HARVARD LAW'S PRO BONO STUDENTS
By Peter Nulty

(FORTUNE Magazine) – It is time to rethink the notion that fast-track law school students are motivated by greed alone. The National Association of Students Against Homelessness (Nasah) has raised some $38,000 for the needy by touching a philanthropic nerve in the law firms that want to hire them. The idea was born last year when Harvard law student Joseph Anderson was working as a summer associate with a New York City law firm. A homeless man dropped to his knees and begged for food money as Anderson headed home after a meal in the SoHo district. Anderson was struck by the disparity between the frills lavished on him by law firms that had interviewed him and the poverty of the homeless. Says he: ''I saw the excess as a resource that could be channeled to other means.'' Other law students had similar experiences. So they cooked up a plan whereby students on the interview circuit may opt to stay in modest hotels and eat in less expensive restaurants. The interviewing firms donate the difference in costs to shelters for the homeless. When students fly to interviews, they book through a travel agency that turns over 50% of the commission to the needy.
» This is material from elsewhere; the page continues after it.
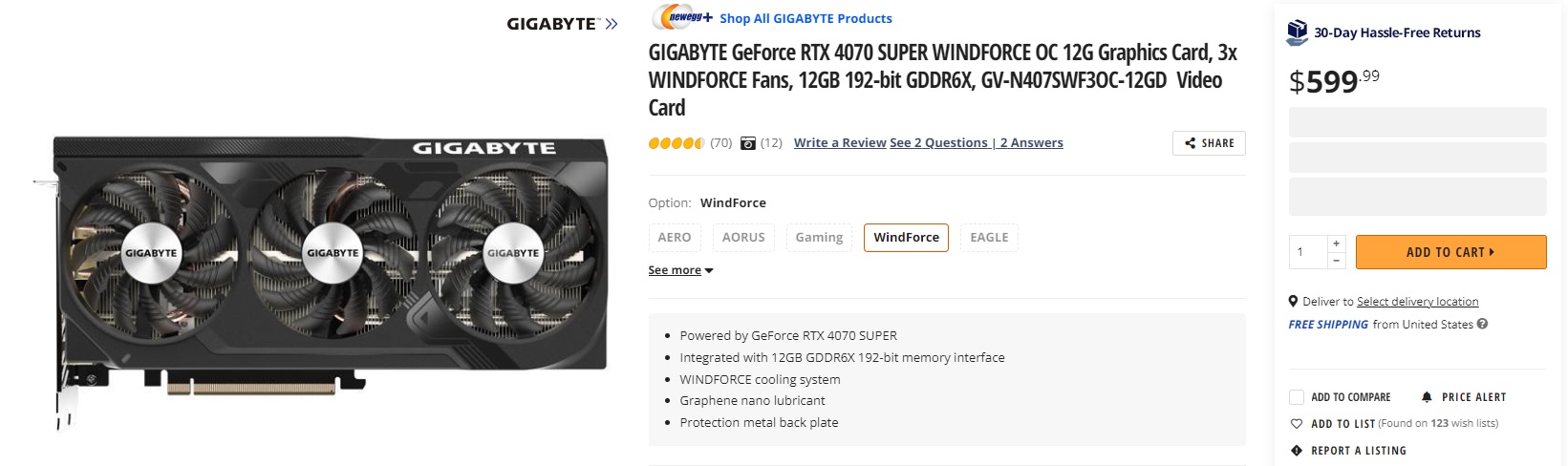Click the customer photos camera icon
Screen dimensions: 1568x466
(x=748, y=143)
More than 600 of Harvard law school's 1,100 second- and third-year students who are now job hunting take part in the program. Says student Lisa Ferrell, 26, a director of the program: ''There's a massive response that proves we care.'' Ferrell says she has been saving $30 a night on hotels while on the road interviewing and $45 a lunch for her and prospective employers. With four interviews so far, that comes to $300. Students at 13 other law schools, from Yale to UCLA, have set up Nasah chapters. And about 150 law firms, including New York City's Debevoise & Plimpton and Boston's Bingham Dana & Gould, are participating.